RvdK
RvdK

Reputation: 19800

Insert data into DbContext saveChanges exception

I'm trying to add a bulk of data in my DbContext (SQLite DB). What I want is to add x amount of data, and if some of them already exist, ignore those. So for example: add 100, 2 already exist, 98 items are added.

First I did a insert of all of them and then call saveChanges(), but that reverted the insert of all of them. Therefore I changed it to saveChanges() in the for-loop but I'm experiencing the same problem.

Do I need to clear something after an exception?

public int Insert(List<Car> Cars)
{            
    int addedCars = 0;
    foreach (Car t in Cars)
    {
        _db.Cars.Add(t);
        try
        {
            _db.SaveChanges();
            addedCars++;
        }
        catch (DbUpdateException ex)
        {
            Console.WriteLine("Whups duplicate entry");
        }
    }
    return addedCars;
}   

Upvotes: 0

Views: 8051

Answers (2)

Michal Klouda
Michal Klouda

Reputation: 14521

Can't you just test if the item already exists before adding it?
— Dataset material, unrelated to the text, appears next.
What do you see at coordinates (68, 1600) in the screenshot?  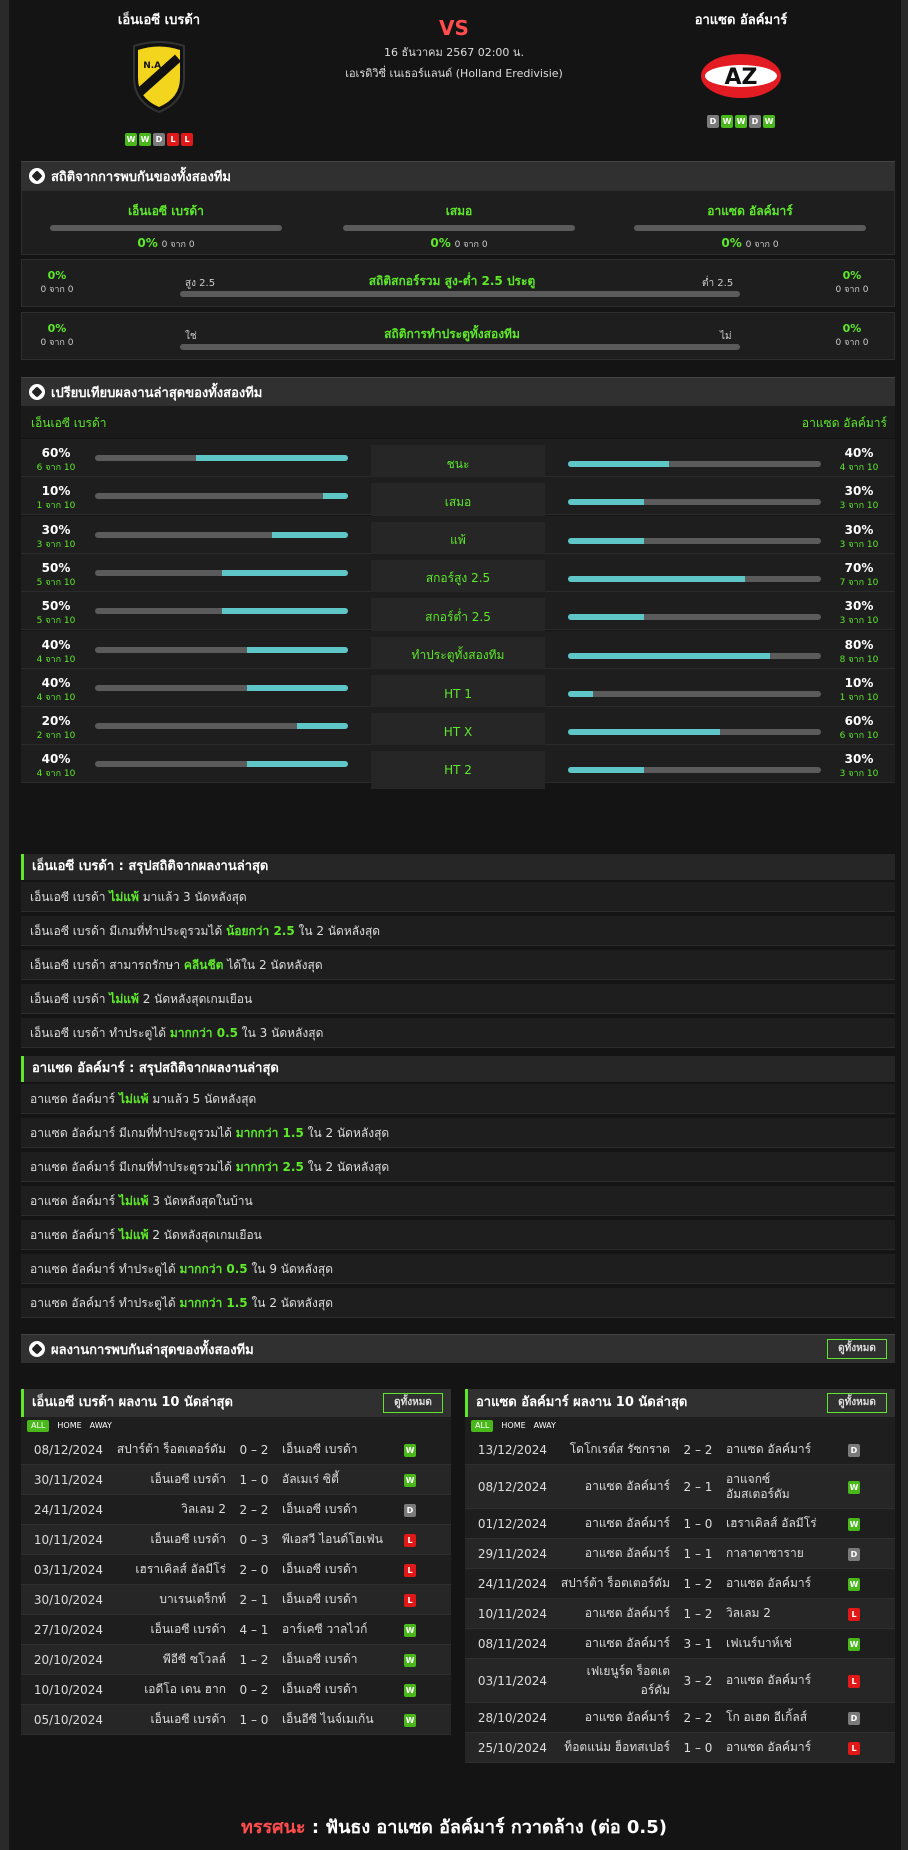 I see `match-date: 30/10/2024` at bounding box center [68, 1600].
if(!_db.Cars.Any(c => c == t))
{
   _db.Cars.Add(t);
}

 

Upvotes: 3

htxryan
htxryan

Reputation: 2961

You would need to remove it from the context. You're receiving an exception, but the entity is still "added" to the context. So the next time you SaveChanges(), you'll get the same exception.

Option 1:

public int Insert(List<Car> Cars)
{            
    int addedCars = 0;
    foreach (Car t in Cars)
    {
        _db.Cars.Add(t);
        try
        {
            _db.SaveChanges();
            addedCars++;
        }
        catch (DbUpdateException ex)
        {
            _db.cars.Remove(t); // Remove it from the context collection
            Console.WriteLine("Whups duplicate entry");
        }
    }
    return addedCars;
}  

Option 2 (preferred):

I really suggest you not even attempt to add the entities if they already exist.

You could do this before your add logic:

Cars = Cars.Where(x => !_db.Cars.Any(y => y.ID == x.ID)).ToList();

Note that even though this technically "checks" 100 records, it is doing so in memory with a single SQL statement. This is much faster than inserting even a few records erroneously.